BEGIN
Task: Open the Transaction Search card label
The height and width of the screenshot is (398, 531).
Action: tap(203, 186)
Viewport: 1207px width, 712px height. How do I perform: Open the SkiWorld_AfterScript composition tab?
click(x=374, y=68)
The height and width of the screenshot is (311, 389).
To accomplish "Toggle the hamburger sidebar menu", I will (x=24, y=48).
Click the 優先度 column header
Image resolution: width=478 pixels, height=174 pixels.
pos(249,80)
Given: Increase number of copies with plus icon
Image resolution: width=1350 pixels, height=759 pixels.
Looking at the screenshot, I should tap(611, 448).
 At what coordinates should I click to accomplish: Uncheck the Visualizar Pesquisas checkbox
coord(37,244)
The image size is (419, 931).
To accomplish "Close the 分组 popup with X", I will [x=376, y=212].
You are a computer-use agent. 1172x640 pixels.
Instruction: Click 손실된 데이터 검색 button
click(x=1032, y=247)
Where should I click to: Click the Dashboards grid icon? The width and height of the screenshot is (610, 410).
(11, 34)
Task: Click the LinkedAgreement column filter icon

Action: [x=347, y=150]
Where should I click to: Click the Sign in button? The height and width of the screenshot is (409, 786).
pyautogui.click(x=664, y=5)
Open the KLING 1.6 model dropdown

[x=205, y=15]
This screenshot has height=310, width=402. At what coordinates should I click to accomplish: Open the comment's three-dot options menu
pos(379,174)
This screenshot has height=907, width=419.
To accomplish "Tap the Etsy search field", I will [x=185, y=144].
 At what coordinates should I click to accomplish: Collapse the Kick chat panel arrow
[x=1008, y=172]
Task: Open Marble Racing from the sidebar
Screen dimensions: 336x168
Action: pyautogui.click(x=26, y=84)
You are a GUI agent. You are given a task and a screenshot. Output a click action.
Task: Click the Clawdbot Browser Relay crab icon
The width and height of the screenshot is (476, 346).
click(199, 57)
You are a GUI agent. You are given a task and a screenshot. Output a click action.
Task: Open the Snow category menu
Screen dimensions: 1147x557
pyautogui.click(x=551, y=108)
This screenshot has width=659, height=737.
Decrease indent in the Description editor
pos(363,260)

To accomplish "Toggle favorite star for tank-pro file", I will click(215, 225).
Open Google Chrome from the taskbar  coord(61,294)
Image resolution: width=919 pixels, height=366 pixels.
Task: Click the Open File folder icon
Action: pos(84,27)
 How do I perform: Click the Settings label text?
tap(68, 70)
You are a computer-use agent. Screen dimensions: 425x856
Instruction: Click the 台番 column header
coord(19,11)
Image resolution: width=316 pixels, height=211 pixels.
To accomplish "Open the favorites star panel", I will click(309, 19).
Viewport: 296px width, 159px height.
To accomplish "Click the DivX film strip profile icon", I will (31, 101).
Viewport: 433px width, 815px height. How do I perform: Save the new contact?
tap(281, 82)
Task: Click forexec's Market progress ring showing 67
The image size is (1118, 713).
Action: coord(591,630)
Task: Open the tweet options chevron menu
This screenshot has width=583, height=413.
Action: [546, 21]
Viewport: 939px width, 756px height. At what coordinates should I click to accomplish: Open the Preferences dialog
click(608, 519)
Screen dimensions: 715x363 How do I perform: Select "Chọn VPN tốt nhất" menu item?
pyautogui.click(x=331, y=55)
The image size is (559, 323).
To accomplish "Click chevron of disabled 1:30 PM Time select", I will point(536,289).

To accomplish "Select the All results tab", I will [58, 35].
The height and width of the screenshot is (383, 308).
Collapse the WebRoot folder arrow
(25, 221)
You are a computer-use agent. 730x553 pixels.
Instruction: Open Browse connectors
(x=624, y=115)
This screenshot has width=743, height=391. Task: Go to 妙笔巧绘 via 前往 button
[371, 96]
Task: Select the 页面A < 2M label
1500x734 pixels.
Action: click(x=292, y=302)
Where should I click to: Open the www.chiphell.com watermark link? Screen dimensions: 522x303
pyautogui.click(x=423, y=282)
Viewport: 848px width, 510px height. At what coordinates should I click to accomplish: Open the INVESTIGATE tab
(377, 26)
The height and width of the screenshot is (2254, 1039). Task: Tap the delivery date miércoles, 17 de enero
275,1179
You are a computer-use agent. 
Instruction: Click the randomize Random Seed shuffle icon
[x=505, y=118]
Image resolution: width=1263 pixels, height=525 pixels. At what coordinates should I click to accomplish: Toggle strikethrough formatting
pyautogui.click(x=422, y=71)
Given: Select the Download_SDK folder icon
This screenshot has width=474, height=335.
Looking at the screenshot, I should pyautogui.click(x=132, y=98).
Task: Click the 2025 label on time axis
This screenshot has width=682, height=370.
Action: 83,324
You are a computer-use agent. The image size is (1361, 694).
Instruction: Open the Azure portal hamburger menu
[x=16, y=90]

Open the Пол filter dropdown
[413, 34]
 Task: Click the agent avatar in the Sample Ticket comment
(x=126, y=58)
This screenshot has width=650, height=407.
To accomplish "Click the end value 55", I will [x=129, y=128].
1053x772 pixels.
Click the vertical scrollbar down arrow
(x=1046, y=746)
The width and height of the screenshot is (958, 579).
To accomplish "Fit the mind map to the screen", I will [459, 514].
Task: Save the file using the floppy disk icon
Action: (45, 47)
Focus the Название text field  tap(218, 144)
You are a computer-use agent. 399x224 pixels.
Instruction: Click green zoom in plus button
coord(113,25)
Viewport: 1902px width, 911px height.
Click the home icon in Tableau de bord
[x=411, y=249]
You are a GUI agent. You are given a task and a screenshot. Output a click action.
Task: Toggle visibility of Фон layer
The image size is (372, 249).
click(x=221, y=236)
END
In full and word for word, give the listing above again.

SOLUTION TO THIS PROBLEM -
Task: Open the Transaction Search card label
The height and width of the screenshot is (398, 531).
Action: tap(203, 186)
Viewport: 1207px width, 712px height. How do I perform: Open the SkiWorld_AfterScript composition tab?
click(x=374, y=68)
The height and width of the screenshot is (311, 389).
To accomplish "Toggle the hamburger sidebar menu", I will (x=24, y=48).
Click the 優先度 column header
Image resolution: width=478 pixels, height=174 pixels.
pos(249,80)
Given: Increase number of copies with plus icon
Image resolution: width=1350 pixels, height=759 pixels.
Looking at the screenshot, I should tap(611, 448).
 At what coordinates should I click to accomplish: Uncheck the Visualizar Pesquisas checkbox
coord(37,244)
The image size is (419, 931).
To accomplish "Close the 分组 popup with X", I will [x=376, y=212].
You are a computer-use agent. 1172x640 pixels.
Instruction: Click 손실된 데이터 검색 button
click(x=1032, y=247)
Where should I click to: Click the Dashboards grid icon? The width and height of the screenshot is (610, 410).
(11, 34)
Task: Click the LinkedAgreement column filter icon

Action: [x=347, y=150]
Where should I click to: Click the Sign in button? The height and width of the screenshot is (409, 786).
pyautogui.click(x=664, y=5)
Open the KLING 1.6 model dropdown

[x=205, y=15]
This screenshot has height=310, width=402. At what coordinates should I click to accomplish: Open the comment's three-dot options menu
pos(379,174)
This screenshot has height=907, width=419.
To accomplish "Tap the Etsy search field", I will [x=185, y=144].
 At what coordinates should I click to accomplish: Collapse the Kick chat panel arrow
[x=1008, y=172]
Task: Open Marble Racing from the sidebar
Screen dimensions: 336x168
Action: pyautogui.click(x=26, y=84)
You are a GUI agent. You are given a task and a screenshot. Output a click action.
Task: Click the Clawdbot Browser Relay crab icon
The width and height of the screenshot is (476, 346).
click(199, 57)
You are a GUI agent. You are given a task and a screenshot. Output a click action.
Task: Open the Snow category menu
Screen dimensions: 1147x557
pyautogui.click(x=551, y=108)
This screenshot has width=659, height=737.
Decrease indent in the Description editor
pos(363,260)

To accomplish "Toggle favorite star for tank-pro file", I will click(215, 225).
Open Google Chrome from the taskbar  coord(61,294)
Image resolution: width=919 pixels, height=366 pixels.
Task: Click the Open File folder icon
Action: pos(84,27)
 How do I perform: Click the Settings label text?
tap(68, 70)
You are a computer-use agent. Screen dimensions: 425x856
Instruction: Click the 台番 column header
coord(19,11)
Image resolution: width=316 pixels, height=211 pixels.
To accomplish "Open the favorites star panel", I will click(309, 19).
Viewport: 296px width, 159px height.
To accomplish "Click the DivX film strip profile icon", I will (31, 101).
Viewport: 433px width, 815px height. How do I perform: Save the new contact?
tap(281, 82)
Task: Click forexec's Market progress ring showing 67
The image size is (1118, 713).
Action: coord(591,630)
Task: Open the tweet options chevron menu
This screenshot has width=583, height=413.
Action: [546, 21]
Viewport: 939px width, 756px height. At what coordinates should I click to accomplish: Open the Preferences dialog
click(608, 519)
Screen dimensions: 715x363 How do I perform: Select "Chọn VPN tốt nhất" menu item?
pyautogui.click(x=331, y=55)
The image size is (559, 323).
To accomplish "Click chevron of disabled 1:30 PM Time select", I will point(536,289).

To accomplish "Select the All results tab", I will [58, 35].
The height and width of the screenshot is (383, 308).
Collapse the WebRoot folder arrow
(25, 221)
You are a computer-use agent. 730x553 pixels.
Instruction: Open Browse connectors
(x=624, y=115)
This screenshot has width=743, height=391. Task: Go to 妙笔巧绘 via 前往 button
[371, 96]
Task: Select the 页面A < 2M label
1500x734 pixels.
Action: click(x=292, y=302)
Where should I click to: Open the www.chiphell.com watermark link? Screen dimensions: 522x303
pyautogui.click(x=423, y=282)
Viewport: 848px width, 510px height. At what coordinates should I click to accomplish: Open the INVESTIGATE tab
(377, 26)
The height and width of the screenshot is (2254, 1039). Task: Tap the delivery date miércoles, 17 de enero
275,1179
You are a computer-use agent. 
Instruction: Click the randomize Random Seed shuffle icon
[x=505, y=118]
Image resolution: width=1263 pixels, height=525 pixels. At what coordinates should I click to accomplish: Toggle strikethrough formatting
pyautogui.click(x=422, y=71)
Given: Select the Download_SDK folder icon
This screenshot has width=474, height=335.
Looking at the screenshot, I should pyautogui.click(x=132, y=98).
Task: Click the 2025 label on time axis
This screenshot has width=682, height=370.
Action: 83,324
You are a computer-use agent. The image size is (1361, 694).
Instruction: Open the Azure portal hamburger menu
[x=16, y=90]

Open the Пол filter dropdown
[413, 34]
 Task: Click the agent avatar in the Sample Ticket comment
(x=126, y=58)
This screenshot has width=650, height=407.
To accomplish "Click the end value 55", I will [x=129, y=128].
1053x772 pixels.
Click the vertical scrollbar down arrow
(x=1046, y=746)
The width and height of the screenshot is (958, 579).
To accomplish "Fit the mind map to the screen", I will [459, 514].
Task: Save the file using the floppy disk icon
Action: (45, 47)
Focus the Название text field  tap(218, 144)
You are a computer-use agent. 399x224 pixels.
Instruction: Click green zoom in plus button
coord(113,25)
Viewport: 1902px width, 911px height.
Click the home icon in Tableau de bord
[x=411, y=249]
You are a GUI agent. You are given a task and a screenshot. Output a click action.
Task: Toggle visibility of Фон layer
The image size is (372, 249).
click(x=221, y=236)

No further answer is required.